TIA patients should be cautiously managed, even when neither LAD nor AF are identified by urgent workup. Clinical findings as motor lacunar symptom or high admission blood pressure, besides diffusion-weighted imaging findings, may be helpful to predict early stroke in such patients.
入院时无大动脉疾病(LAD)或心房颤动(AF)的短暂性脑缺血发作(TIA)患者发生卒中的风险可能比之前认为的更高。本研究的目的是调查此类患者早期卒中风险及其预测因素。

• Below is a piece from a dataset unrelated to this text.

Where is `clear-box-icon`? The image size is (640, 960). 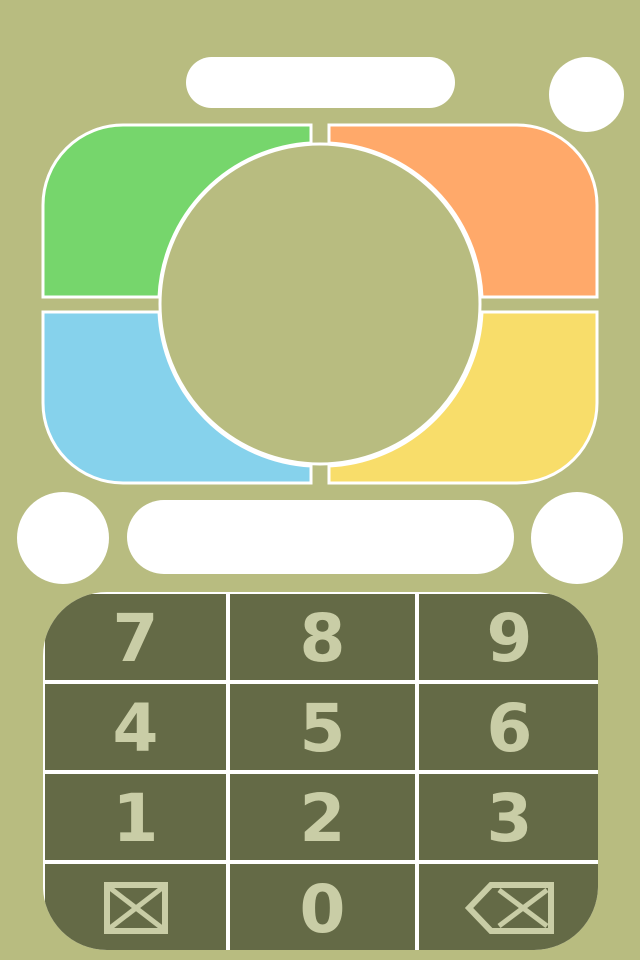 clear-box-icon is located at coordinates (136, 908).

我们研究了410例发病48小时内入院的TIA患者。紧急病因检查显示,210例患者既无有症状的LAD也无AF。观察指标为入院后7天内卒中的发生情况。
15例患者在7天内发生卒中,无LAD或AF的患者中发生率为7.1%,有LAD或AF的患者中发生率为6.5%,两组之间无统计学差异。15例患者中有12例被诊断为小血管疾病为卒中病因。在多变量回归分析中,运动性腔隙性症状(比值比[OR],5.7;95%置信区间[CI],1.4 - 41.1)、入院时收缩压≥183 mmHg(OR,15.3;95% CI,3.8 - 80.2)以及弥散加权成像阳性结果(OR,6.1;95% CI,1.6 - 28.1)是无LAD或AF患者7天内发生卒中的独立预测因素。
即使紧急检查未发现LAD或AF,对TIA患者也应谨慎管理。除弥散加权成像结果外,运动性腔隙性症状或入院时高血压等临床发现可能有助于预测此类患者的早期卒中。